WHAT IS NEEDED:
Across the lines of the records below, how many have the string "Open" in them? Answer with the number alone.

DATA RECORDS:

= Beginning of Section =

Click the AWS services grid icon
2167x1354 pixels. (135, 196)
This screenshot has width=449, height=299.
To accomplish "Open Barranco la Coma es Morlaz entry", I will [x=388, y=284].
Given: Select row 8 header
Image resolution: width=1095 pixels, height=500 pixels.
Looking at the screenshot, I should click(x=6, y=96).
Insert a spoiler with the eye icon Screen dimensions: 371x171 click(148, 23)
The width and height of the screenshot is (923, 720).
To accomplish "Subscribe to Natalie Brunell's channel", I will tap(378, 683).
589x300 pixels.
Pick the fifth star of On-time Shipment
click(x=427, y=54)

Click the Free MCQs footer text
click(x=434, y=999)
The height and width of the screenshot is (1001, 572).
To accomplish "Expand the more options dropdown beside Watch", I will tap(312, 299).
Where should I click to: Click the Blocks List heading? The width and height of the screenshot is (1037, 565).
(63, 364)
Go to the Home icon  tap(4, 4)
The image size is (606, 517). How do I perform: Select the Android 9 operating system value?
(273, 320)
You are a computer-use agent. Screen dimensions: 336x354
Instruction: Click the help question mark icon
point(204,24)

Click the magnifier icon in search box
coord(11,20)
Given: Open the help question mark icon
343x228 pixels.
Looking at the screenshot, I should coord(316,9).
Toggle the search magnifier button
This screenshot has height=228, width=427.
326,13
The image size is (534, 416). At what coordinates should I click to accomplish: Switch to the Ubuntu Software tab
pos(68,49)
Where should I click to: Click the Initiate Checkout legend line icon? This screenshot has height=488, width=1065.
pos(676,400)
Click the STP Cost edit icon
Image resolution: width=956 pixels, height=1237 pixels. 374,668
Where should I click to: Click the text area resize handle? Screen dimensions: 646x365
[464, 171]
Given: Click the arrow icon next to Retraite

= End of Section =

EXERCISE ANSWER:
2